**Extracted entries**
● ● ● ●
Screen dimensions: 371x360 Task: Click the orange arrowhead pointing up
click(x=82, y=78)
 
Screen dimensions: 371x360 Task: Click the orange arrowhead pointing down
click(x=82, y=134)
● ● ● ●
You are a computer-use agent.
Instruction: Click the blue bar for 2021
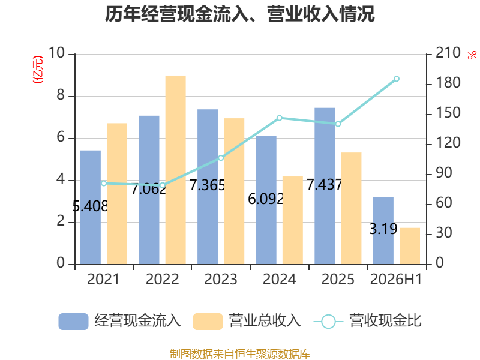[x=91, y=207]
● ● ● ●
**Exercise instructions**
Shift every coordinate in the answers up by 117 and rewrite the records, requests included, beginning at the line that contains "You are a computer-use agent." and stopping after the line that contains "[x=91, y=207]". Leave the pictures out.

**Exercise result**
You are a computer-use agent.
Instruction: Click the blue bar for 2021
[x=208, y=324]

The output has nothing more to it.